Learning & RAG

Asta’s Learning & RAG (Retrieval Augmented Generation) system lets you teach it new knowledge that persists across conversations. Using local Ollama embeddings, Asta can learn from documents, websites, or any text you provide, then intelligently retrieve relevant information when needed.

How It Works

The RAG system uses hybrid search combining:

Vector similarity (ChromaDB with cosine distance)
Keyword search (SQLite FTS5 full-text search)
Weighted merging (70% vector + 30% keyword by default)

This approach, inspired by OpenClaw’s hybrid memory search, provides better retrieval accuracy than vector search alone.

Setup

Before using the learning feature, you need to set up Ollama with the embedding model.

Install Ollama

Download and install Ollama from ollama.ai:

# macOS
brew install ollama

# Linux
curl -fsSL https://ollama.ai/install.sh | sh

Pull the embedding model

Download the nomic-embed-text model (768 dimensions):

ollama pull nomic-embed-text

This model is specifically designed for embeddings and is required for RAG to work.

Start Ollama service

Ensure Ollama is running:

# Default port: 11434
ollama serve

Configure Ollama URL (optional)

If Ollama is running on a different host or port, set the environment variable:

export OLLAMA_BASE_URL="http://localhost:11434"

Learning New Knowledge

Teach Asta new information using natural language commands.

Learn from Text

learn about Python for 5 minutes
learn about machine learning
teach yourself about quantum computing

When you ask Asta to learn about a topic, it will:

Research the topic (web search, documentation, etc.)
Extract and process the content
Split text into 500-character chunks
Generate embeddings using Ollama
Store vectors in ChromaDB and keywords in SQLite FTS5

Learn from Documents

You can also provide direct content to learn:

Here's our API documentation:
[paste documentation]
Learn this for future reference.

Learn from URLs

learn from https://docs.example.com/guide
read and remember this article: https://blog.example.com/post

Querying Learned Knowledge

Once Asta has learned something, it automatically retrieves relevant knowledge when you ask related questions.
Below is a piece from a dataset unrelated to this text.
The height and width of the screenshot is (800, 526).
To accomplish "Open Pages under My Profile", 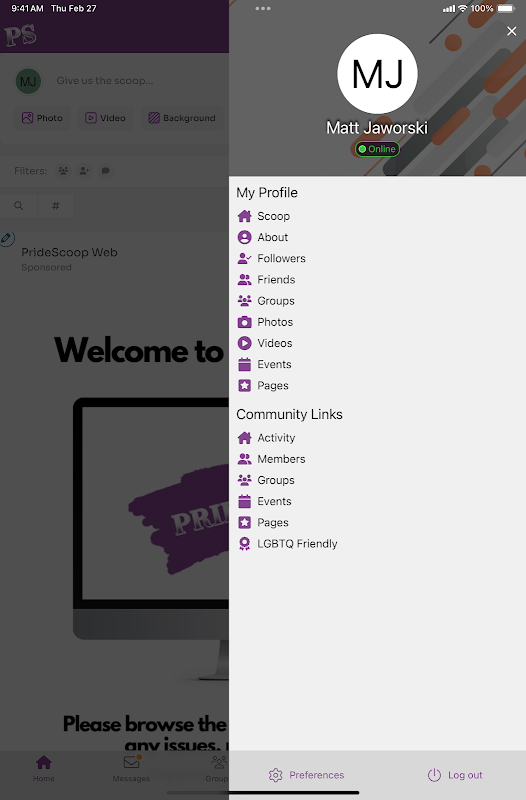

Automatic Context Injection

The RAG system runs on every message and injects relevant context:

You: What's the best way to handle async in Python?
Asta: [Retrieves relevant chunks from learned Python knowledge]
      Based on what I've learned about Python, async/await...

Topic-Specific Queries

You can query specific topics you’ve taught:

What did you learn about Python?
Recall what you know about machine learning
Show me what you learned about our API

Hybrid Search Example

When you ask a question:

Vector search: Embeds your question and finds semantically similar chunks
Keyword search: Searches for exact term matches using FTS5
Merge & rank: Combines results with weighted scoring
Return top K: Returns the 5 most relevant chunks (configurable)

Managing Learned Topics

List Topics

See everything Asta has learned:

What have you learned?
List all topics you know about
Show me your knowledge base

Response includes:

Topic name
Number of chunks stored
Total content size

Delete Topics

Remove learned knowledge:

Forget everything about Python
Delete what you learned about machine learning
Clear your knowledge about [topic]

Update Topics

Replace existing knowledge:

Update your Python knowledge with this new information:
[new content]

This deletes old chunks and creates new embeddings.

Storage & Configuration

The RAG system stores data in two locations:

ChromaDB (Vector Store)

# Default location
~/workspace/source/backend/chroma_db/

# Configure custom path
export ASTA_CHROMA_PATH="/path/to/chroma"

Stores:

768-dimensional embeddings (nomic-embed-text)
Document chunks (up to 500 characters each)
Metadata (topic name)
Collection: asta_rag

SQLite FTS5 (Keyword Index)

# Default location
~/workspace/source/backend/rag_fts.db

# Configure custom path
export ASTA_FTS_PATH="/path/to/rag_fts.db"

Stores:

Document ID
Topic name
Full chunk text for keyword search
FTS5 index for fast text matching

Implementation Details

The RAG service is implemented in backend/app/rag/service.py.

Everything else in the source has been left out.